An Advance Directive to Physicians (also sometimes known as a Living Will) is designed to help you communicate your wishes about medical treatment at some time in the future when you are unable to make your wishes known because of illness or injury. These wishes are usually based on personal values. In particular, you may want to consider what burdens or hardships of treatment you would be willing to accept for a particular amount of benefit obtained if you were seriously ill.
In an Advance Directive, you will identify the sorts of treatments you want (or don’t want) if you have a terminal or irreversible condition. You will also specify what you want the hospital to do if you are unable to safely take nutrition, fluids, or nutrition and fluids. Also, you can define how you want things managed if you pass away, such as how you want your remains disposed of and if you want to donate any of your organs to science.
A Medical Power of Attorney gives the person you name as your agent the authority to make any and all health care decisions for you in accordance with your wishes, including your religious and moral beliefs, when you are no longer capable of making them yourself. Because "health care" means any treatment, service, or procedure to maintain, diagnose, or treat your physical or mental condition, your agent has the power to make a broad range of health care decisions for you. Your agent may consent, refuse to consent, or withdraw consent to medical treatment and may make decisions about withdrawing or withholding life-sustaining treatment. A physician must comply with your agent's instructions or allow you to be transferred to another physician.
Your agent's authority typically begins when your doctor certifies that you lack the competence to make health care decisions.
Your agent is obligated to follow your instructions when making decisions on your behalf. Unless you state otherwise, your agent has the same authority to make decisions about your health care as you would have had.
The Health Insurance Portability and Accountability Act, also known as HIPAA, was created in 1996 by the US Congress to protect the privacy of your health information. The act prohibits your health care providers from releasing your health care information unless you have provided your health care provider with a HIPAA release form.
A HIPAA Release authorization allows you to name the person(s) who can have access to your medical information so that your doctor or insurance company have no hesitations about sharing your medical information with those whom you have authorized.

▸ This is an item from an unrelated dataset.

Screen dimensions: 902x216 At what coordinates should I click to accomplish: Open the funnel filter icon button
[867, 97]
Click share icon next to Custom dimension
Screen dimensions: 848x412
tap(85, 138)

Who should execute this suite of documents? Anyone over the age of 18 who wants to ensure that they are given care consistent with their morals and values if they become incapacitated. For example, if you are over 18 but perhaps still in college and living with your parents and are in an accident, neither your mother nor father will be able to consult with physicians about your care. They won’t be able to see your records either; and won’t even technically be entitled to know how you are doing.
A document that let’s you ensure that your littlest love ones are always in good hands.
A Pet Guardian Assignment Agreement is a contract between you and a trusted friend or family member that authorizes them to take care of one or more of your pets if your are incapacitated (such as being in the hospital) or otherwise physically unable to take care of them (such as if you’re stuck overseas because of flight problems). The agreement authorizes your assigned guardian to take possession of your pets and keep them healthy.
The agreement also contains a limited power of attorney authorizing your assigned guardian to do those things necessary to keep your pets in good condition.
Who should execute a Pet Guardian Assignment? Anyone over the age of 18 who owns a pet and wants to ensure that their pet is given care consistent with their morals and values if they become incapacitated.